Passage:
** begin **

2a  Importing Data from Files

~3 hours CSV, Excel, Stata, Merging, Reshaping Beginner

Learning Objectives

  • Load data from CSV, Excel, Stata, and other common formats
  • Understand different file encodings and handle them correctly
  • Merge multiple datasets using key variables
  • Reshape data between wide and long formats

Course Research Project

In this submodule, we'll load our first datasets for the "Climate Vulnerability and Economic Growth" project—World Bank GDP data and country indicators.

Common Data Formats in Economics Research

Before loading data, you need to understand what format it's in. Here are the most common formats you'll encounter:

CSV .csv

Comma-Separated Values. Plain text, universal compatibility.

Use: Sharing data, web downloads, exports

Excel .xlsx / .xls

Microsoft spreadsheet format. Can have multiple sheets.

Use: Business data, government reports

Stata .dta

Stata's native format. Preserves variable labels and types.

Use: Academic datasets, IPUMS, replication files

R Data .rds / .RData

R's native formats. .rds = single object, .RData = multiple objects.

Use: Saving R work, sharing with R users

JSON .json

JavaScript Object Notation. Hierarchical/nested data.

Use: API responses, web data, configuration

Fixed-width .txt / .dat

Columns defined by character positions. No delimiters.

Use: Census data, older government files

Tip: For a comprehensive guide on all file formats (data files, scripts, notebooks), see Module 0: File Formats Reference.

Loading Data from Files

What Happens When You "Load" Data?

Loading data reads the file from disk into your program's memory as a structured object (DataFrame in Python/R, dataset in Stata). The original file remains unchanged—you're working with a copy. Any changes you make only exist in memory until you explicitly save them.

Loading CSV Files

CSV is the most common format. Here's how to load it in each language:

# Python: Load CSV with pandas
import pandas as pd

# Basic CSV load from URL
df = pd.read_csv("https://raw.githubusercontent.com/datasets/gdp/master/data/gdp.csv")

# Load from local file
df = pd.read_csv("data/my_data.csv")

# Handle common issues:
df = pd.read_csv("data.csv",
    encoding="utf-8",           # or "latin-1", "cp1252"

** end **

Dataset section:
** begin **

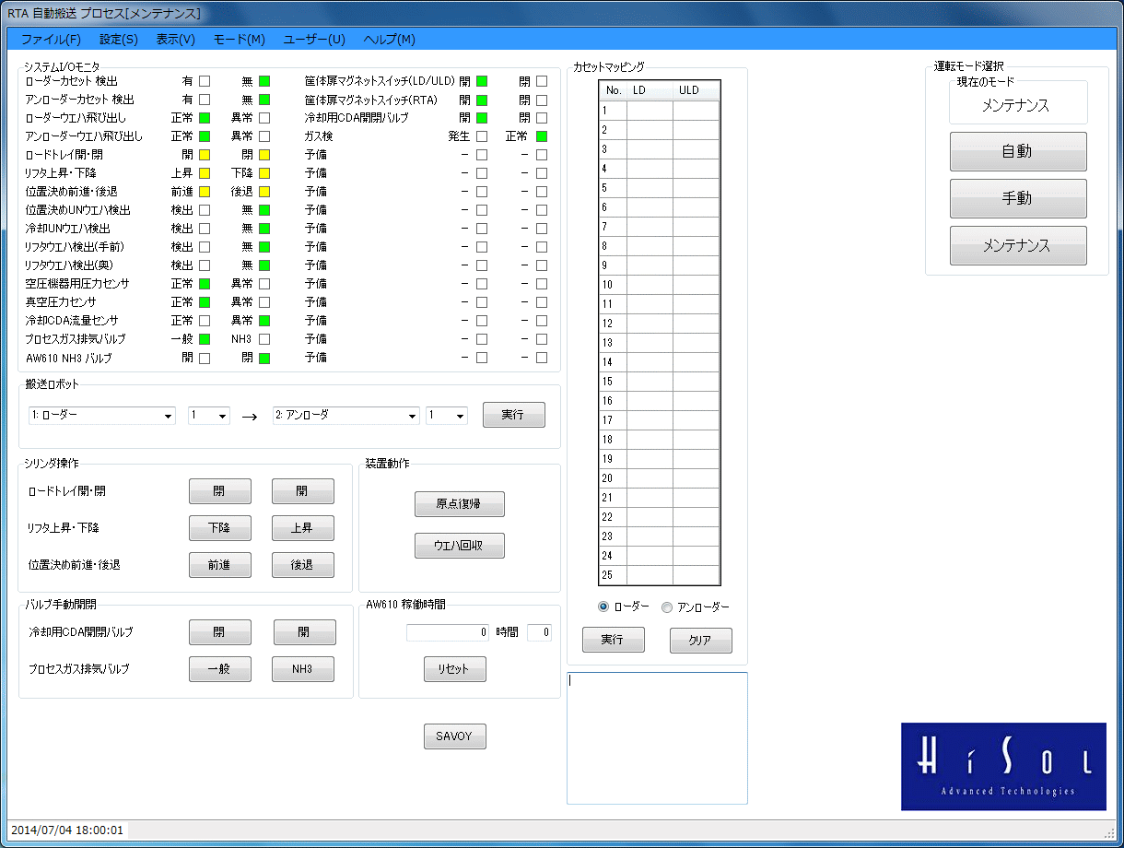
Task: Click yellow 上昇 indicator for リフタ上昇・下降
Action: click(205, 173)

** end **

What this exercise asks:
• 1. Answer these questions from the tutorial on importing data:
(a) Which format does it name for census data and older government files?
(b) How does it distinguish .rds from .RData?
(c) What happens to the original file when data is loaded?
• 2. List every data format that the tutorial on importing data names under "Common Data Formats in Economics Research."
The lines shown after the tutorial come from a separate source and are unrelated to it.

Task-by-task results:
• 1.
(a) Fixed-width (.txt / .dat)
(b) An .rds file holds a single object, while an .RData file holds multiple objects.
(c) The original file remains unchanged, and you work with a copy.

• 2. CSV, Excel, Stata, R Data, JSON, Fixed-width